The German Classics of the Nineteenth and Twentieth Centuries, Volume 07 eBook

This eBook from the Gutenberg Project consists of approximately 600 pages of information about The German Classics of the Nineteenth and Twentieth Centuries, Volume 07.

The German Classics of the Nineteenth and Twentieth Centuries, Volume 07 eBook

This eBook from the Gutenberg Project consists of approximately 600 pages of information about The German Classics of the Nineteenth and Twentieth Centuries, Volume 07.

In the constitution the main feature of interest is the self-development of the rational, that is, the political condition of a people, the setting free of the successive elements of the Idea, so that the several powers in the State manifest themselves as separate, attain their appropriate and special perfection, and yet, in this independent condition, work together for one object and are held together by it—­i. e., form an organic whole.  The State is thus the embodiment of rational freedom, realizing and recognizing itself in an objective form.  For its objectivity consists in this—­that its successive stages are not merely ideal, but are present in an appropriate reality, and that in their separate and several workings they are absolutely merged in that agency by which the totality, the soul, the individuate unity, is produced, and of which it is the result.
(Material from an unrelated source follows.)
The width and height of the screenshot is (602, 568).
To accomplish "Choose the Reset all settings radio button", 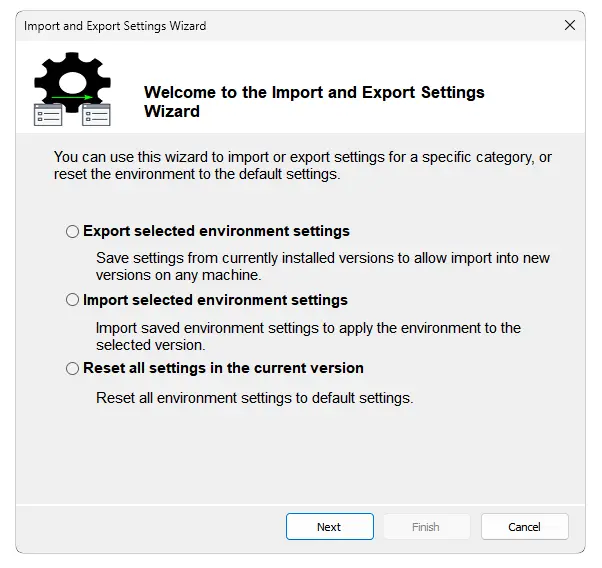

The State is the Idea of Spirit in the external manifestation of human will and its freedom.  It is to the State, therefore, that change in the aspect of history indissolubly attaches itself; and the successive phases of the idea manifest themselves in it as distinct political principles.  The constitutions under which world-historical peoples have reached their culmination, are peculiar to them, and therefore do not present a generally applicable political basis.  Were it otherwise the differences of similar constitutions would consist only in a peculiar method of expanding and developing that generic basis, whereas they really originate in diversity of principle.  From the comparison therefore of the political institutions of the ancient world-historical peoples, it so happens that, for the most recent principle of a constitution for the principle of our own times, nothing, so to speak, can be learned.  In science and art it is quite otherwise—­that is, the ancient philosophy is so decidedly the basis of the modern that it is inevitably contained in the latter and constitutes its basis.  In this case the relation is that of a continuous development of the same structure, whose foundation-stone, walls, and roof have remained what they were.  In art, the Greek itself, in its original form, furnishes us the best models, but in regard to political constitution it is quite otherwise; here the ancient and the modern have not their essential principle in common.  Abstract definitions and dogmas respecting just government—­importing that intelligence and virtue ought to bear sway—­are, indeed, common to both, but nothing is so absurd as to look to Greeks, Romans, or Orientals, for models for the political arrangements of our time.  From the East may be derived beautiful pictures of a patriarchal condition, of paternal government, and of devotion to it on the part of peoples; from Greeks and Romans, descriptions of popular liberty.  Among the latter we find the idea of a free constitution admitting all the citizens to a share in deliberations and resolves respecting the affairs and laws of the commonwealth.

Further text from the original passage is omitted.